CUPERTINO, California, January 2026 — Apple is actively investigating the use of 3D-printed aluminum components for future iPhones and Apple Watches, according to people familiar with the company’s supply chain and manufacturing experiments.

The initiative focuses on additive manufacturing techniques—commonly known as metal 3D printing—to produce aluminum chassis parts, frames, or structural elements with greater design flexibility and potentially lower waste than traditional CNC machining.

Sources indicate Apple has been testing prototypes in secret facilities and working with select suppliers capable of high-precision metal powder bed fusion.

3D printing aluminum could allow more complex internal geometries, lighter weight structures, and faster iteration on new designs. It would also reduce material waste compared to subtractive methods currently used for iPhone frames and Apple Watch cases.

However, challenges remain: current metal 3D printing processes are slower, more expensive at scale, and produce parts with slightly different mechanical properties (such as fatigue strength) than forged or machined aluminum.

The exploration is part of Apple’s long-term push to innovate in materials and manufacturing.

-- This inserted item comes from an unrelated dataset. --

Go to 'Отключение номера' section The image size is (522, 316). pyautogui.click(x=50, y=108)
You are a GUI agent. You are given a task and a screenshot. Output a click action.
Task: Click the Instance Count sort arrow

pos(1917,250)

The company already uses titanium in premium models (iPhone 15 Pro and later) and has experimented with carbon fiber, ceramic, and other advanced materials.

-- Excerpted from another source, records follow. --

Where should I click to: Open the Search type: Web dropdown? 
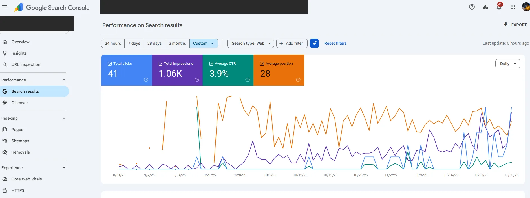coord(251,43)
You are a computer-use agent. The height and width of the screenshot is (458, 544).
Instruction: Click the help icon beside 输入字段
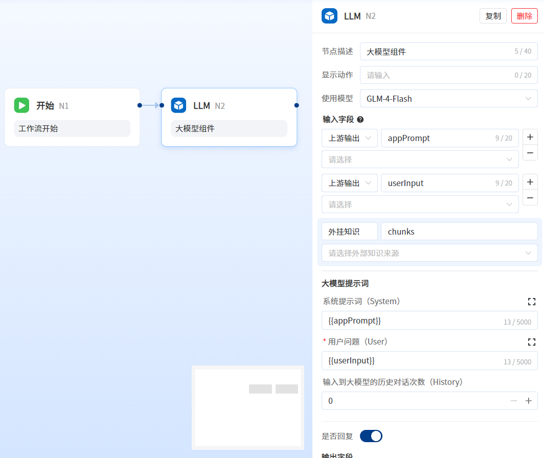point(360,119)
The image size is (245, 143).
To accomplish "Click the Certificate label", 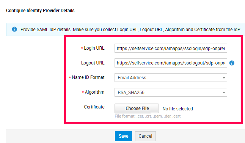I will pyautogui.click(x=94, y=107).
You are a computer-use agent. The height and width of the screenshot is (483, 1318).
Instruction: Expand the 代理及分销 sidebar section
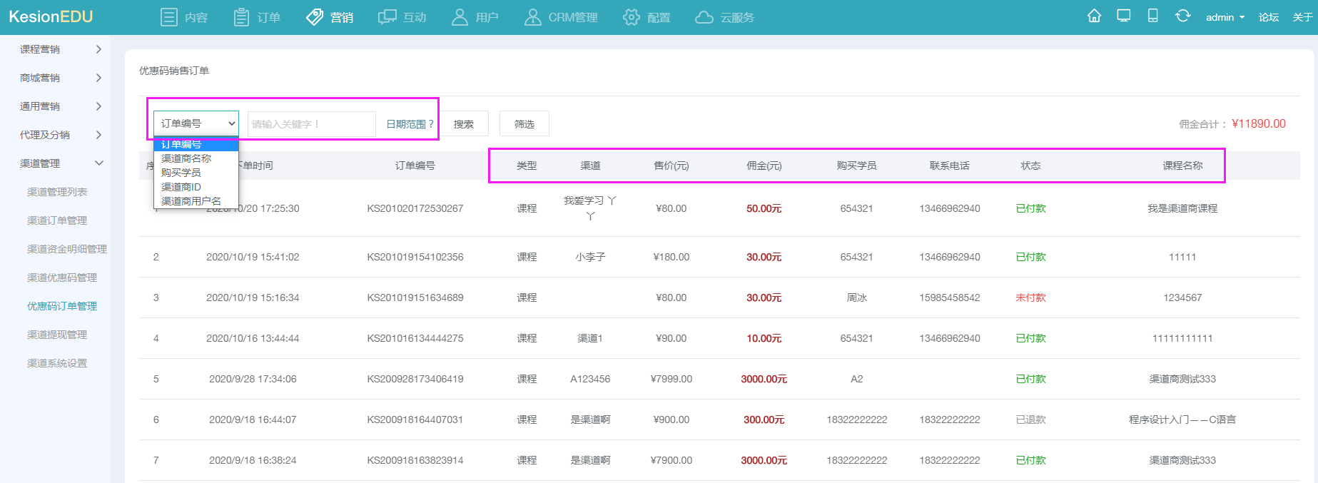61,135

A shift to 3D-printed aluminum would mark one of the first high-volume consumer electronics applications of the technology at this scale.

Apple has not confirmed the reports or provided a timeline. Any production-scale adoption would likely appear in models several years away, possibly in the iPhone 18 or 19 series or future Apple Watch generations.

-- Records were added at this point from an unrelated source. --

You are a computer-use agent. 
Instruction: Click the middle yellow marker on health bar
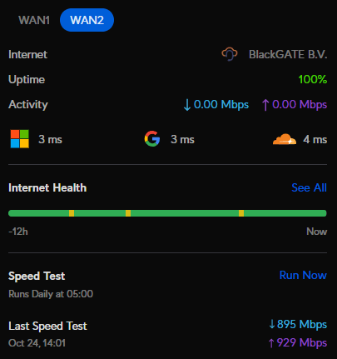(128, 213)
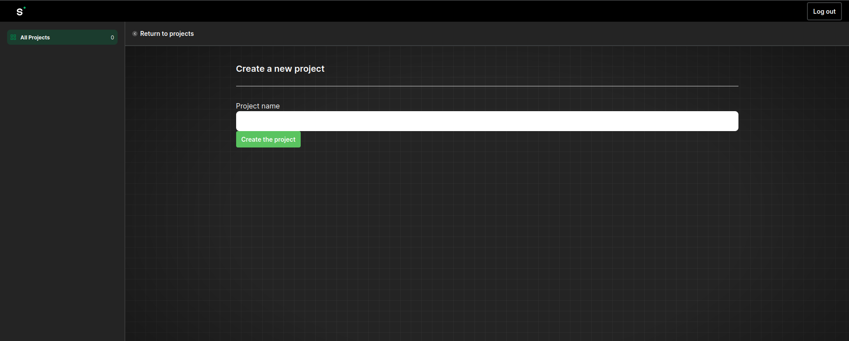Click the 0 count badge on All Projects
The width and height of the screenshot is (849, 341).
(112, 38)
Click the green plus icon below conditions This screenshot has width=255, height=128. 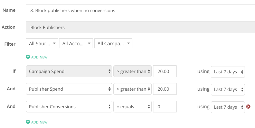(x=28, y=122)
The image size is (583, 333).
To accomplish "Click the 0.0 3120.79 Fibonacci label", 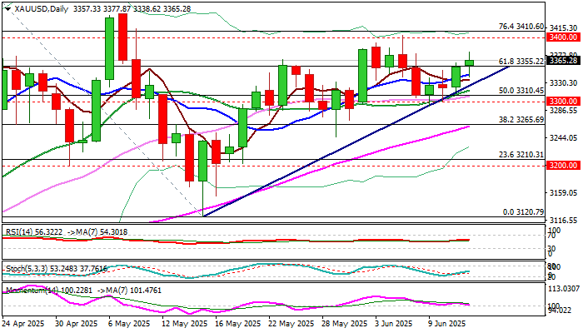I will click(x=523, y=212).
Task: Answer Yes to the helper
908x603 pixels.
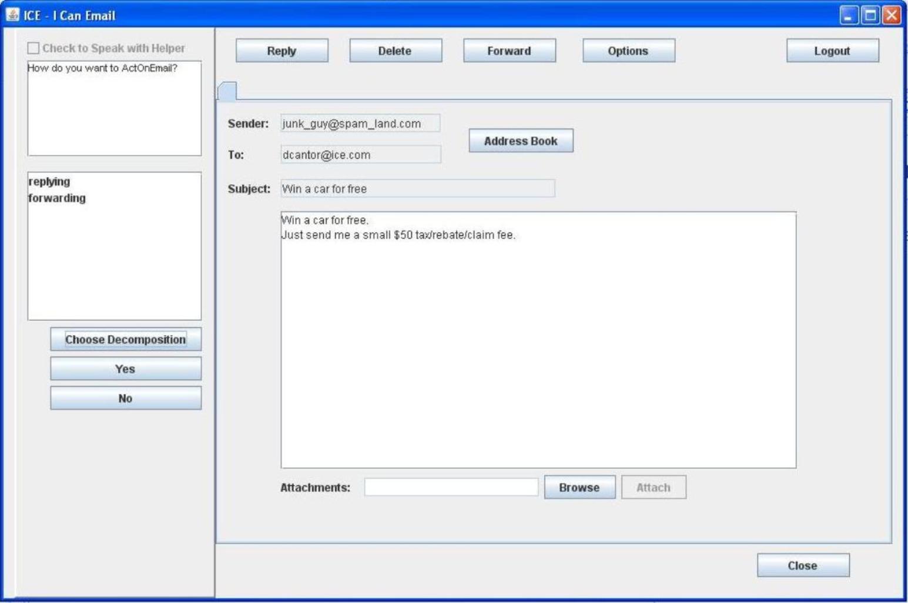Action: [125, 369]
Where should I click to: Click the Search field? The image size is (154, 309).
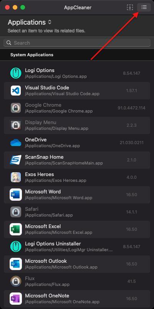pos(77,43)
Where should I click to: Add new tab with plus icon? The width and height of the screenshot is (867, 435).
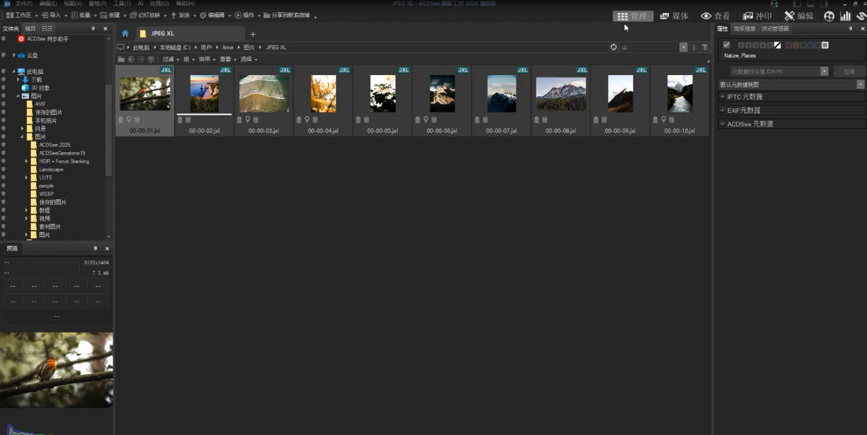pyautogui.click(x=253, y=34)
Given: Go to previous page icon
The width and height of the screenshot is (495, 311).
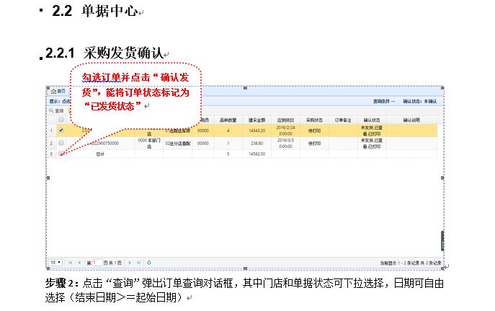Looking at the screenshot, I should click(x=79, y=262).
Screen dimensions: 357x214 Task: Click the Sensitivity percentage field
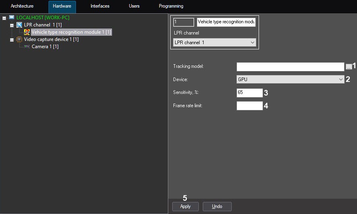tap(249, 93)
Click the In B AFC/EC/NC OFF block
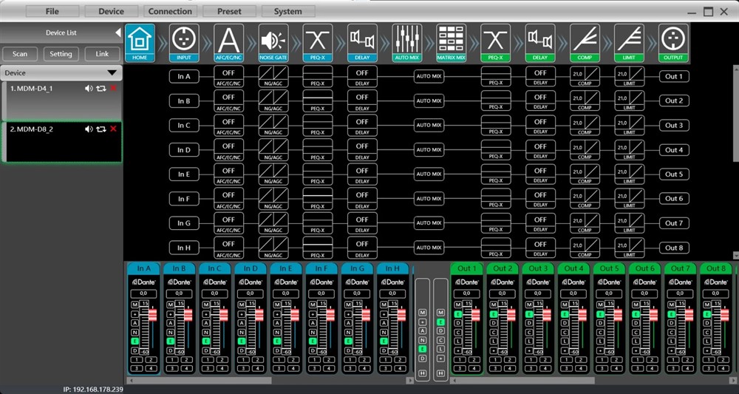739x394 pixels. pos(228,101)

The move aligns with broader industry interest in additive manufacturing for consumer devices. Samsung and other manufacturers have explored similar techniques, though none have reached mass production for flagship phones.

If successful, the approach could reduce manufacturing costs over time, improve sustainability by minimizing material waste, and enable new design possibilities—such as integrated heat dissipation structures or thinner bezels.